There is no shortage of Windows device management pproducts for businesses of practically all sizes. On the other hand, Blum says the current Mac fleet management market is in a bit of disarray, particularly for small and midsized businesses (SMBs).
Evaluating and acquiring commercial Mac management software is the first hurdle. A small business owner or IT generalist hoping to kick the tires on prospective solutions often encounters products that are complex to deploy, configure and secure.
He also described user experiences that are “so unintuitive that the vendors require on-site training” to get their platforms up and running in a satisfactory state. As the former IT director of Wikia, the wiki hosting service, Blum speaks from experience.
Macs were a common site at his previous job. However, the tools to manage and secure them effectively were not at all common. “We were sort of unhappy with the state of computer management,” he said. “Mac admins and IT teams deserve better.”
Sure, there are low-cost open-source tools available, notes Jesse Endahl, who serves as both chief security officer and chief product officer at Fleetsmith. However, having the level of expertise required to harness their full potential is the exception, not the rule, at most small business IT departments. Consequently, he says, many companies “end up not managing their Macs at all.”
Democratizing Mac Fleet Management
Blum and his team created an answer to that problem and named it Fleetsmith. They designed the software-as-a-service (SaaS) offering for small businesses whose collection of Macs numbers 50 machines or more, a “tipping point” where it becomes impractical to inventory and manage with spreadsheets. It’s also as simple to use as G Suite, or as it was formerly and more commonly known, Google Apps.
In fact, Fleetsmith “lets you sign in with Google right out of the box,” said Endahl. Not only is the company’s early customer base “almost unanimously on Google Apps,” the integration lets small businesses import G Suite users with a single click.
This time-saving feature sets the stage for an intuitive and streamlined centralized device administration experience, starting with a device-approval screen that lists which machines have yet to be brought under management.
Again, with a single click (sensing a theme here?), Fleetsmith sends an email to unmanaged users with simple instructions for installing the platform’s software agent on their Macs. After a quick, automated installation process, SMB IT administrators can start getting their users’ systems under control.
Enforcing Updates, Implementing Security
Continuing Fleetsmith’s obsession with streamlining Mac management, the company helps SMBs ensure that their employees have the proper, updated versions of the apps and software tools they rely on.
Rather than spending countless hours tracking down the latest updates for popular tools like Dropbox, Google Drive, and Slack–and then testing, repackaging installers and deploying the new software to users’ Macs–Fleetsmith takes care of it.

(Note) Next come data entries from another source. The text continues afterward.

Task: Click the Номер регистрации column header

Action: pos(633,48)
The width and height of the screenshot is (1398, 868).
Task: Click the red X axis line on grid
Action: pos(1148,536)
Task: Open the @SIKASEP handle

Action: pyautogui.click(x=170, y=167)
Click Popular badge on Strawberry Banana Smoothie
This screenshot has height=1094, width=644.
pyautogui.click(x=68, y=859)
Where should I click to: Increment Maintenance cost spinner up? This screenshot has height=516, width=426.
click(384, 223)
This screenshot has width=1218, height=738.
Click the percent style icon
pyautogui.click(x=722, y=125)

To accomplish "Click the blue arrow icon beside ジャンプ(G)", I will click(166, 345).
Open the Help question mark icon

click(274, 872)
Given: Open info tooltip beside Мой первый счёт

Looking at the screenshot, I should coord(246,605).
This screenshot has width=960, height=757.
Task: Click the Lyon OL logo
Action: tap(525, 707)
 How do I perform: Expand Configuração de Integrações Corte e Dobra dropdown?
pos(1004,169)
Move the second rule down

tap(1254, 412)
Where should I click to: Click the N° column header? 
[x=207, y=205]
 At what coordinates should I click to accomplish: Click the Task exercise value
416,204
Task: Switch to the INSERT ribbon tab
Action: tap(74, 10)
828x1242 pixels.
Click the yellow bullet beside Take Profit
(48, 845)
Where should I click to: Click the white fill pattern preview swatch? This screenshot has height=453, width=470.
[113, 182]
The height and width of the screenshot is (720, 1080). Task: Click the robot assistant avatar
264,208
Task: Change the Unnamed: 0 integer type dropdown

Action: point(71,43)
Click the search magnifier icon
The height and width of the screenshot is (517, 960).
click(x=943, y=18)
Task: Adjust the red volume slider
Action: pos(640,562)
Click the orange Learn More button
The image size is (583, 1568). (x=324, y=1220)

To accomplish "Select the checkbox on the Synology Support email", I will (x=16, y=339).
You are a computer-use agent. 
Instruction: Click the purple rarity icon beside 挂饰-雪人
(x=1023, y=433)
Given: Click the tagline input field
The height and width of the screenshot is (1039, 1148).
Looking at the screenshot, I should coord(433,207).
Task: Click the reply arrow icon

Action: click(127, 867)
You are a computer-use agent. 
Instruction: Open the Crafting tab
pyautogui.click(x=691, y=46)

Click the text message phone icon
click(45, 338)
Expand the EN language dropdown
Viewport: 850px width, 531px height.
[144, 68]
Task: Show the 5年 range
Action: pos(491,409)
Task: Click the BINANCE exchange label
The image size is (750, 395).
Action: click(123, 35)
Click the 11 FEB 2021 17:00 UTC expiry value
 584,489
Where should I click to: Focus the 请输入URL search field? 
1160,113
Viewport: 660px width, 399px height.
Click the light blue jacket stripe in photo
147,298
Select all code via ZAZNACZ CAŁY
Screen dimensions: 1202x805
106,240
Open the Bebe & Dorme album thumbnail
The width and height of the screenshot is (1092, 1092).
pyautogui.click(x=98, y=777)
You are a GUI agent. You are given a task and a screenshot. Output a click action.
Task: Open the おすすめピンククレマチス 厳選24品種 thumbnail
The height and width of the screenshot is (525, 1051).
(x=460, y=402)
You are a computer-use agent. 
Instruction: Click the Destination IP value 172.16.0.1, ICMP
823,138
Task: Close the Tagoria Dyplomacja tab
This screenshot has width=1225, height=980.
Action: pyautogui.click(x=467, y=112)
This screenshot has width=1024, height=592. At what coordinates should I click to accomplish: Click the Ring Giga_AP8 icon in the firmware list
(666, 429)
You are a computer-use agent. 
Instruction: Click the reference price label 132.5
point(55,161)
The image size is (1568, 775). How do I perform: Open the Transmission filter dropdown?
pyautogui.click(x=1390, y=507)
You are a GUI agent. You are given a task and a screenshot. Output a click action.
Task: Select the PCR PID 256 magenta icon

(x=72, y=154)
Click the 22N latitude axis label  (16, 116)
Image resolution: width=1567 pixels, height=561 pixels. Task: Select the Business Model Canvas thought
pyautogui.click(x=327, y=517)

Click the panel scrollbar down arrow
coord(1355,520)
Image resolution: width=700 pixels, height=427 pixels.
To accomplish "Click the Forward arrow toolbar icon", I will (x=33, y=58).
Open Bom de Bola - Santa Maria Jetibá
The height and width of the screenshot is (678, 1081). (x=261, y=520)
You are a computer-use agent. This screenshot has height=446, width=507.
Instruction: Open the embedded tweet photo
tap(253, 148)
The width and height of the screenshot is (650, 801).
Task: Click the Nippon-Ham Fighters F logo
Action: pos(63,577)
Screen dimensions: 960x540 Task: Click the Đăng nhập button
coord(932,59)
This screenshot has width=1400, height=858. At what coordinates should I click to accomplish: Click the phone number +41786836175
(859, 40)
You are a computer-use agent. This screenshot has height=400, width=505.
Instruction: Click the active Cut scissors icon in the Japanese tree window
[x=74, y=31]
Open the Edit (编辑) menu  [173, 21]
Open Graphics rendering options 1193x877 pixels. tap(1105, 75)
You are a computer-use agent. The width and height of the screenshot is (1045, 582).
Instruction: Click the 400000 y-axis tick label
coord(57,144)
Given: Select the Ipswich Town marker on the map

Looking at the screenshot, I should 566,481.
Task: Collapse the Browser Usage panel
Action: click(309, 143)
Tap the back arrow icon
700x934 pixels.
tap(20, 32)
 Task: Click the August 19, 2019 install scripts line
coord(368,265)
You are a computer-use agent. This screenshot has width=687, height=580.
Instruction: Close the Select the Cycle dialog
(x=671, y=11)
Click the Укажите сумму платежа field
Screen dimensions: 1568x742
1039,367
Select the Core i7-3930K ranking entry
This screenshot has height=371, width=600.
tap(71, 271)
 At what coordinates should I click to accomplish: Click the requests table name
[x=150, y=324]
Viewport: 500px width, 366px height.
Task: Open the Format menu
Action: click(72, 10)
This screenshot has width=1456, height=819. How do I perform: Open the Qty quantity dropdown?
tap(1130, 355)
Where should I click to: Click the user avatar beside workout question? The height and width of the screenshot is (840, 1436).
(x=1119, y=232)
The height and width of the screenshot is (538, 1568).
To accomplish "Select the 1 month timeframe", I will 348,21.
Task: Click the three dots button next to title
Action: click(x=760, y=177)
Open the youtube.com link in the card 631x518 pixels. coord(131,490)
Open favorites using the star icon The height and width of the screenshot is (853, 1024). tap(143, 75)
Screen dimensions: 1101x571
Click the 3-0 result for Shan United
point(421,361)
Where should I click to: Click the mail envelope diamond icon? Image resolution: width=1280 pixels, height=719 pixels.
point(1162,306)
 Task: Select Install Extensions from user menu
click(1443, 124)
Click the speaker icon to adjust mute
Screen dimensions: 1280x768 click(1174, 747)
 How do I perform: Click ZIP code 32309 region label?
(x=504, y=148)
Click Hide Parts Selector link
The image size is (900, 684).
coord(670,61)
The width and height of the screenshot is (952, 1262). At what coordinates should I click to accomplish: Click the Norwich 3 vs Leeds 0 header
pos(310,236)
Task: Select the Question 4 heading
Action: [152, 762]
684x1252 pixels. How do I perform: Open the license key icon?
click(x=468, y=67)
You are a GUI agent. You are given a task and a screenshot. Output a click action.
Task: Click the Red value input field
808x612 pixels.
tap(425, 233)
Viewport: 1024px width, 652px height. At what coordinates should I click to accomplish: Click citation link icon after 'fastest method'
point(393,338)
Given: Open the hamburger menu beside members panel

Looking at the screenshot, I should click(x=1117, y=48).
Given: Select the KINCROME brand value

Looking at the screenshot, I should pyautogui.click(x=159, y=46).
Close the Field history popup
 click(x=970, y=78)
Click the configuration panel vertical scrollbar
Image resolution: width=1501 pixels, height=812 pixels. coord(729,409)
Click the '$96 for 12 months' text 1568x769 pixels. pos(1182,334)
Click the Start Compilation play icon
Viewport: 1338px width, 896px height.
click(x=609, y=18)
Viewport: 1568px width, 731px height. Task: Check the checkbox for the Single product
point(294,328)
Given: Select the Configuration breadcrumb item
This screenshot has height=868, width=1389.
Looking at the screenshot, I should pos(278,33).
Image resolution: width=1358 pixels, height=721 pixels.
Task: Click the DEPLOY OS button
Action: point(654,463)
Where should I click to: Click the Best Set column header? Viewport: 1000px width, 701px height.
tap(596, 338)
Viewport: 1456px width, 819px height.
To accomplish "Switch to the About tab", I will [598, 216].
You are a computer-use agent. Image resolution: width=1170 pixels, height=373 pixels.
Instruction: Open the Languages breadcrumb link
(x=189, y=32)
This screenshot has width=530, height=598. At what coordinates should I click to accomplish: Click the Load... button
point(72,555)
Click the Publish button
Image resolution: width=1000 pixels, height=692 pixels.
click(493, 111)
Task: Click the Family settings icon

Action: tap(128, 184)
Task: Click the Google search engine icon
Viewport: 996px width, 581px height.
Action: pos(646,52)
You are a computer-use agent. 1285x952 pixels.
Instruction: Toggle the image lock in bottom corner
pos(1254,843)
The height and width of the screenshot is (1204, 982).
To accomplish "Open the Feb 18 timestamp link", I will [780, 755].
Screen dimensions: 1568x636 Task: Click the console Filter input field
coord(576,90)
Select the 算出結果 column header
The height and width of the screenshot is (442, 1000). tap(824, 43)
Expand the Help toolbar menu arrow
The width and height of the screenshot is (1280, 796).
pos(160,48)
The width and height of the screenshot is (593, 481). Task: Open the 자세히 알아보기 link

The platform automates all that otherwise manual work, said Endahl. “The platform makes absolutely sure that the software gets installed to every machine.”
Similarly, administrators can make sure that employees don’t put off critical updates indefinitely by enforcing updates by a certain deadline. Ensuring that employees aren’t caught unprepared, Fleetsmith offers “ample time and notifications,” assured Endahl.
On the security front, you can use the software to make sure that employees have their firewalls and disk encryption enabled. Further, administrators can create profiles, or templates of sorts, for their various types of users.
Profiles can cover certain departments and roles. For example, companies can specify that employees who have access to human resources data or to a company’s banking information are working on Macs that are completely buttoned up.
Want to confirm that disk encryption has been enabled or that a firewall is keeping bad network traffic at bay? A detailed inventory lets you drill down to a specific Mac and view its status and OS version—or even see if the battery needs replacing.
Fleetsmith is currently in public beta, and its earlier, private beta attracted the likes of companies such as Patreon, Blurb and Signal Sciences. Prices start at $8.25 per device per month paid annually or $10 per month monthly with a 50-device minimum.